# Investigator Michael Davis



## kwflatbed (Dec 29, 2004)

*Investigator*
*Michael David Davis, Jr.*
Placer County Sheriff's Department, California

End of Watch: Friday, October 24, 2014
*Bio & Incident Details*
*Age:* Not available
*Tour:* 15 years
*Badge #* Not available
*Cause:* Gunfire
*Incident Date:* 10/24/2014
*Weapon:* Rifle; AR-15
*Suspect:* In custody
· Leave a Reflection
· Add to My Heroes
· Update this memorial
Share this memorial:
   
Investigator Michael Davis was shot and killed during a massive manhunt for the murderer of Deputy Sheriff Danny Oliver, of the Sacramento County Sheriff's Department, a short time earlier.

The subject who murdered Deputy Oliver, and his female accomplice, had carjacked a vehicle and fled up I-80 and exited at Auburn, before stopping on the side of the road. Investigator Davis and his partner spotted the vehicle and began to approach it when the male subject opened fire with an AR-15 rifle, striking both officers.

Both officers were transported to a local hospital where Investigator Davis succumbed to his wounds.

The female subject was arrested at the scene while the male subject fled into a residential area.

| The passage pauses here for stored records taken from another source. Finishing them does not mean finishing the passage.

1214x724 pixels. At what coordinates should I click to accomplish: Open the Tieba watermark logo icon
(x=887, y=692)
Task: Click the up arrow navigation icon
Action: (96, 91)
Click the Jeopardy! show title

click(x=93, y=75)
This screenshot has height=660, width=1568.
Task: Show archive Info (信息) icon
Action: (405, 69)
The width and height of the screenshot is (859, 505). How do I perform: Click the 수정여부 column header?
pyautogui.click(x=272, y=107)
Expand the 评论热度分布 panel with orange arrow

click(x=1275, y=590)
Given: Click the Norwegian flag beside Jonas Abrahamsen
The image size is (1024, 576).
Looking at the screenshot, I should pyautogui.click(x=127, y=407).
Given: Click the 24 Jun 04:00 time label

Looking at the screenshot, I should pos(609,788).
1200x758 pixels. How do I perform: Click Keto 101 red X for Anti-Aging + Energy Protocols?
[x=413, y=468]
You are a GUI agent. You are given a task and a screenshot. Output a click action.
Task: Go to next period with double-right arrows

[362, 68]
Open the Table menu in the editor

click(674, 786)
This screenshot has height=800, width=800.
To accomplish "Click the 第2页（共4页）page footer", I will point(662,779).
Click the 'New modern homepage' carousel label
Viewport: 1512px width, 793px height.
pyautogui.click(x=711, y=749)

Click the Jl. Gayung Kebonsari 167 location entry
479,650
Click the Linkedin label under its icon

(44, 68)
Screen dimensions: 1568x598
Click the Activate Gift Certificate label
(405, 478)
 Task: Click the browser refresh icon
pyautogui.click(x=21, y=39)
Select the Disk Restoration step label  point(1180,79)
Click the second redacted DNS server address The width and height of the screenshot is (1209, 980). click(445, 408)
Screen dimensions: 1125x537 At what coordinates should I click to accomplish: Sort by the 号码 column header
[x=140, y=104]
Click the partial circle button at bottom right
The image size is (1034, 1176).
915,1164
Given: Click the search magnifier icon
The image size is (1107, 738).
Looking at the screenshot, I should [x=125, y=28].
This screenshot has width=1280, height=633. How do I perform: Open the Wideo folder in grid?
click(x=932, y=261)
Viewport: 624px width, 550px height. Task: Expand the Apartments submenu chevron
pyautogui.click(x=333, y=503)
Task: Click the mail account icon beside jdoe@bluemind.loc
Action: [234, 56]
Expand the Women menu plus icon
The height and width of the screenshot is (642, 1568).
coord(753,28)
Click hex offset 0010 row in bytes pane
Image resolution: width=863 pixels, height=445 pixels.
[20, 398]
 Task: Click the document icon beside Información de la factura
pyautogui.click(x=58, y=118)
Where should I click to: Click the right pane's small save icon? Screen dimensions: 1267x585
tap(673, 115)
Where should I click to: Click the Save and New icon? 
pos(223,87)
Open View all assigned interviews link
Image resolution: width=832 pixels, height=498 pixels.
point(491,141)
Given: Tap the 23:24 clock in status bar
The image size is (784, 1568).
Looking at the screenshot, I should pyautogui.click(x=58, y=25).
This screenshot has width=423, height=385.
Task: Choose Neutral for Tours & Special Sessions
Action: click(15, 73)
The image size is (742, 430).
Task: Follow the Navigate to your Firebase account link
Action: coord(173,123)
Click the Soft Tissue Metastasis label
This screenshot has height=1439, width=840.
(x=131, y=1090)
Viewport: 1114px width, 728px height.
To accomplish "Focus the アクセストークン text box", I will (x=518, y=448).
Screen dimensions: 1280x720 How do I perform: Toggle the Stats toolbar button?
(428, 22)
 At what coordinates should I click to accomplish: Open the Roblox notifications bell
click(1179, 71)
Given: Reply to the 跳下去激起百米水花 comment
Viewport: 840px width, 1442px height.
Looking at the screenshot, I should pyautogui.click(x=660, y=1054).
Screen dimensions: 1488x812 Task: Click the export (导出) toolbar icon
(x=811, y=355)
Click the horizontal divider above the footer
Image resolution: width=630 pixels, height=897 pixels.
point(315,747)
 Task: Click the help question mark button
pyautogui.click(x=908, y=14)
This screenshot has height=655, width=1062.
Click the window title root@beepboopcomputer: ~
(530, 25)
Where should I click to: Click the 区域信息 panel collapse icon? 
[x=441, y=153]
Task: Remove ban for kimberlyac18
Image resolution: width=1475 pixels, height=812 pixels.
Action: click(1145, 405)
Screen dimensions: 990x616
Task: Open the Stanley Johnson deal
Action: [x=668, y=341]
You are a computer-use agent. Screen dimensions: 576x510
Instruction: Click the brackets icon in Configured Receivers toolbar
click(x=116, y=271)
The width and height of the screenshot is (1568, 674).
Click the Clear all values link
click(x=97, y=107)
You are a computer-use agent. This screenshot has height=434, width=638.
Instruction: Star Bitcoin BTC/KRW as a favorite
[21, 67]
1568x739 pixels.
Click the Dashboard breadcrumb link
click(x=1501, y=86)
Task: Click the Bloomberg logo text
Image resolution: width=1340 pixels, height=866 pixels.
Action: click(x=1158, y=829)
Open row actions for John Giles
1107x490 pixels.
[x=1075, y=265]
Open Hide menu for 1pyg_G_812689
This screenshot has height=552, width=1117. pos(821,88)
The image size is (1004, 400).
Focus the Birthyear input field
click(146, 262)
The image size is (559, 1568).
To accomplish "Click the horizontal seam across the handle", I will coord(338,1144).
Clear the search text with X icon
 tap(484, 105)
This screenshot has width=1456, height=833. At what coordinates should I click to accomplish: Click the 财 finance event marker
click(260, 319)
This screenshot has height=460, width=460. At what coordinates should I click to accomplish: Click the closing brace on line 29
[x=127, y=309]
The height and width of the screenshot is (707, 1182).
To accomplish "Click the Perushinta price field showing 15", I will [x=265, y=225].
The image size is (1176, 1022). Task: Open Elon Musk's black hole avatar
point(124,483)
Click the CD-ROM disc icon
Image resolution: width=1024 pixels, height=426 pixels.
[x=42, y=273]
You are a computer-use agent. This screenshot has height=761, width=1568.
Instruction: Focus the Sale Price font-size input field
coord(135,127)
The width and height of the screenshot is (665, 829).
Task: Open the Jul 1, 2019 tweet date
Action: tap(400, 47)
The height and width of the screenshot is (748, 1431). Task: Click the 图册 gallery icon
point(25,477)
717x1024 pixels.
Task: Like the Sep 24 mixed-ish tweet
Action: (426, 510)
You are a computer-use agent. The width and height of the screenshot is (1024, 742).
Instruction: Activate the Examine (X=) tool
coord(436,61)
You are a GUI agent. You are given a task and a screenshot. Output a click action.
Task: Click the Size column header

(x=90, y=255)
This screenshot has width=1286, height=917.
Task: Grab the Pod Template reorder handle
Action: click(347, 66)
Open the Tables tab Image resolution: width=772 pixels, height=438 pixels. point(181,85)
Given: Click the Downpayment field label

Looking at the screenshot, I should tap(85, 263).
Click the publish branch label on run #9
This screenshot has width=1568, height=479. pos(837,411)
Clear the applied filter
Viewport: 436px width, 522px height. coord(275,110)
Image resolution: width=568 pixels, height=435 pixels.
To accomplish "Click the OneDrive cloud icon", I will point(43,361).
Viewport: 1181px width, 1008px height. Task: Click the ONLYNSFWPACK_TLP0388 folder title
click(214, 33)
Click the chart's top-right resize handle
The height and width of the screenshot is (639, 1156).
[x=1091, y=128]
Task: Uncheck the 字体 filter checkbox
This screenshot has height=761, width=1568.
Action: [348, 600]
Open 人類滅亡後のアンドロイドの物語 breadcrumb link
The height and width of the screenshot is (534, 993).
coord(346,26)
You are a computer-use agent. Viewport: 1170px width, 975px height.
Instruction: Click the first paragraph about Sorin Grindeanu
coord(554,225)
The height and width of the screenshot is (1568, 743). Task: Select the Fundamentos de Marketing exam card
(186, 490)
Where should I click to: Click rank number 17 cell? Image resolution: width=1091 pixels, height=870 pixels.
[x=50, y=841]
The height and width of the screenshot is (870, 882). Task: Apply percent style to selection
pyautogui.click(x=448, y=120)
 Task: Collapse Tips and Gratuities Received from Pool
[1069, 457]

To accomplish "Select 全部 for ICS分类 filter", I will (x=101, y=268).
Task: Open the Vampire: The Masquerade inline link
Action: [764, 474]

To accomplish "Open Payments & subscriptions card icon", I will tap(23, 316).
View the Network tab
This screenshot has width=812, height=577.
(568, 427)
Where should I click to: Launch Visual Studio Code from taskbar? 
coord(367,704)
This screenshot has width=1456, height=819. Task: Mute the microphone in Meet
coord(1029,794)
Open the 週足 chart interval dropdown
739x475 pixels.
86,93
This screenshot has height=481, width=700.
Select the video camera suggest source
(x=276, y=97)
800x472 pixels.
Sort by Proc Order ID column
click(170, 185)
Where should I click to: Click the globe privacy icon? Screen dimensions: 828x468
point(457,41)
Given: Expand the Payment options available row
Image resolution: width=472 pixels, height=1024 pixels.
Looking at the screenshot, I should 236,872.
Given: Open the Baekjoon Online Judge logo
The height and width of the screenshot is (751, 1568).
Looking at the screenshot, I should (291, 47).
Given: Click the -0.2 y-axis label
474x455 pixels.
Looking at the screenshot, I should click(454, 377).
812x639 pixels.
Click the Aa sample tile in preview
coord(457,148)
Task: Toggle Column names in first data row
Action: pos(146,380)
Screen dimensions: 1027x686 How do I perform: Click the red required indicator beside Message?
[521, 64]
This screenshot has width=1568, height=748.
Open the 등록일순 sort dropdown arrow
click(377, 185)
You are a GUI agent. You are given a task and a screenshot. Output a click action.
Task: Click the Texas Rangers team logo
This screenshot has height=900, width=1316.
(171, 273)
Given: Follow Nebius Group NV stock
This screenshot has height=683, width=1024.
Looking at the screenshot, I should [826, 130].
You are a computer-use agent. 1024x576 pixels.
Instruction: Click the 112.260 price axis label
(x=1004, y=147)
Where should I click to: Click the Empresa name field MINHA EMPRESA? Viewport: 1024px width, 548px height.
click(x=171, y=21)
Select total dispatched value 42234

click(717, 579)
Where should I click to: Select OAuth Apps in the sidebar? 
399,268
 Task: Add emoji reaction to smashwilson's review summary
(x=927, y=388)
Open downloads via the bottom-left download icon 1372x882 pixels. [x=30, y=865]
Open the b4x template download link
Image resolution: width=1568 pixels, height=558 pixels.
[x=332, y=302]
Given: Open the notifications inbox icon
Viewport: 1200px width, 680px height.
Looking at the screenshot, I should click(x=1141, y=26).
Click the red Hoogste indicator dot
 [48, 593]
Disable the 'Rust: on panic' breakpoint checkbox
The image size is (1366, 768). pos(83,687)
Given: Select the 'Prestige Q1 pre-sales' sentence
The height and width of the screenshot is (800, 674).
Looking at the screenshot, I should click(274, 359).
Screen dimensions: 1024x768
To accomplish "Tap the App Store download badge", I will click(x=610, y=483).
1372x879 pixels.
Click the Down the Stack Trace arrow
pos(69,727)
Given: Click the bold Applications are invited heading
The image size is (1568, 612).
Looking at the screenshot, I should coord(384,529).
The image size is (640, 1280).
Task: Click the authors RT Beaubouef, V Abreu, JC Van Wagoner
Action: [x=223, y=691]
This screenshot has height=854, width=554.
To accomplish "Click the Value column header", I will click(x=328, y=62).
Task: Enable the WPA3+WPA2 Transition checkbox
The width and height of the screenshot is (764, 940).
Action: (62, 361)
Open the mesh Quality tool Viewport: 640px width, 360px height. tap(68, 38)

He was taken into custody several hours later.

Investigator Davis had served with the Placer County Sheriff's Department for 15 years.

Investigator Davis' father, Investigator Michael Davis Sr., was killed in the line of duty on October 24th, 1988, while serving with the Riverside County Sheriff's Department. Their line of duty deaths occurred exactly 26 years apart to the day.








Please contact the following agency to send condolences or to obtain funeral arrangements:
Sheriff Edward Bonner
Placer County Sheriff's Department
2929 Richardson Drive
Auburn, CO 95603

Phone: (530) 889-7800

Read more: http://www.odmp.org/officer/22252-investigator-michael-david-davis-jr#ixzz3H96GfGQa


----------



## TacEntry (Nov 29, 2006)

Rest In Peace Investigator Davis.

Very strange you were taken on the same date as your Dad's -doing the same job. You were both taken in the line of duty- we take comfort knowing you both will watch over us all.


----------